Hospital & Medical Cost in Texas (2026)

Hospital costs in Texas typically run $1,500–$3,700 for an uninsured moderate-acuity Level-3 ER visit, with ACA Medicaid NOT expanded (coverage gap exists). Texas's combination of HB 4 (2003) Texas Tort Reform Act with $250K-per-tier physician/hospital/secondary-hospital caps producing $750K aggregate (one of the most aggressive hard-cap structures in the country, unchanged 22 years), Medicaid-expansion non-adoption (one of 9 holdout states leaving 1.4M+ in the coverage gap — the largest coverage gap in the country), no CON program (one of 15 non-CON states), SB 1264 robust state surprise billing protection, HB 2090 robust hospital price transparency mandate, Houston Texas Medical Center (largest medical complex in the world) + DFW + Austin + San Antonio metro concentration, and $42.94/hr BLS RN mean.

State Texas
Cities Covered 6
Typical uninsured moderate-acuity Level-3 ER visit $1,500 – $3,700
BLS Registered Nurse wage $42.94/hr

Texas payer mix, regulation & malpractice drivers

  • Surprise billing protection: Robust state statute — state-level surprise billing protection beyond federal No Surprises Act
  • Certificate of Need (CON) status: No Certificate of Need program
  • Medicaid expansion status: ACA Medicaid NOT expanded — 100-138% FPL coverage gap exists
  • Malpractice non-economic damages cap: Hard statutory non-economic damages cap — $250K physician / $250K hospital / $250K secondary hospital ($750K aggregate) under Tex. Civ. Prac. & Rem. Code § 74.301 (HB 4 Texas Tort Reform 2003)
  • Hospital price transparency mandate: Robust state mandate — state-level price transparency beyond federal CMS Hospital Price Transparency Rule
  • Dominant health insurance market structure: Multi-plan competitive — no single insurer holds dominant market share

Texas medical board & physician licensing

  • License status: Statewide license required
  • License board: Texas Medical Board (TMB) (official site)
  • Permit: Texas Medical Board MD/DO license required; DEA Schedule II-V + Texas Prescription Monitoring Program (Texas PMP); hospital privileging at Houston Methodist / MD Anderson Cancer Center / Memorial Hermann / Baylor Scott & White Health / UT Southwestern / Texas Children's; NO Certificate of Need program (Texas has not had CON since 1985); Texas SB 1264 (2019) state-level surprise billing; Texas HB 2090 (2021) hospital price transparency

How medical care costs vary in Texas

State-specific code or insurance rule: Texas enacted House Bill 4 (Texas Tort Reform Act 2003) under Tex.
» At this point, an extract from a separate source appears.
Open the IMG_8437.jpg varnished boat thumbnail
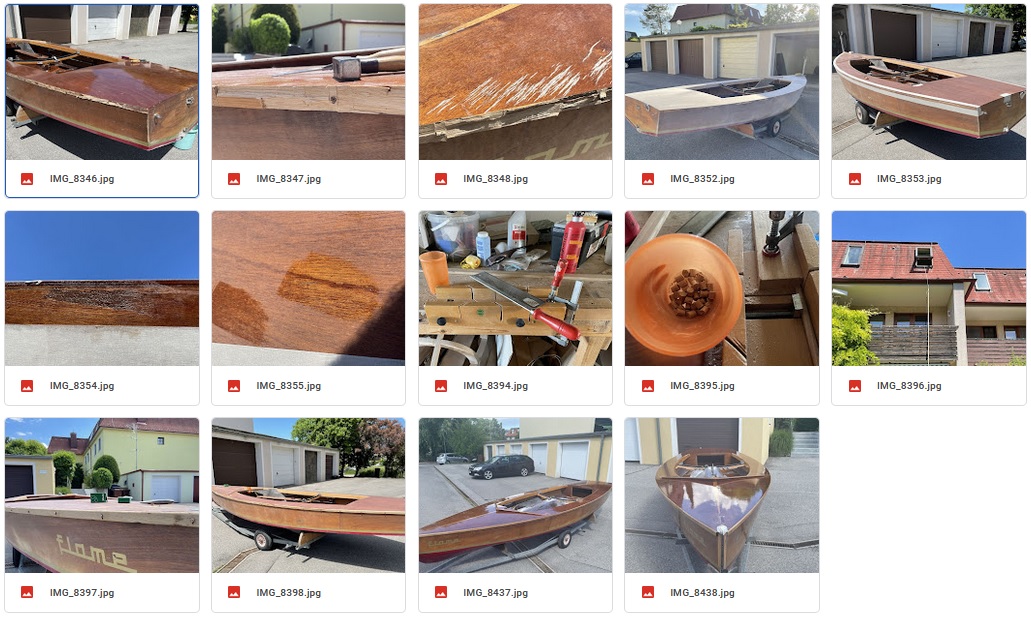Image resolution: width=1031 pixels, height=619 pixels. 516,495
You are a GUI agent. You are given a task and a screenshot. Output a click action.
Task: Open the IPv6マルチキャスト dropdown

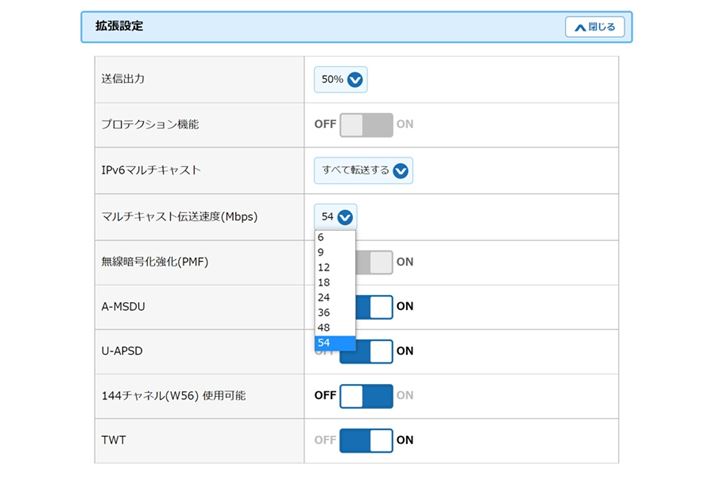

Civ. Prac. & Rem. Code § 74.301 — one of the most aggressive medical malpractice non-economic damages caps in the country with separate $250,000 caps per defendant tier (physician, hospital, secondary hospital) producing a $750,000 aggregate cap that has been in place unchanged for 22 years (compare CA MICRA which started at $250K in 1975 but reformed in 2022 to climb to $750K-$1M by 2033) — and Texas SB 1264 (2019) provides robust state-level surprise billing protection, plus Texas HB 2090 (2021) created one of the most aggressive state-level hospital price transparency mandates in the country with state-level enforcement penalties beyond federal CMS rule.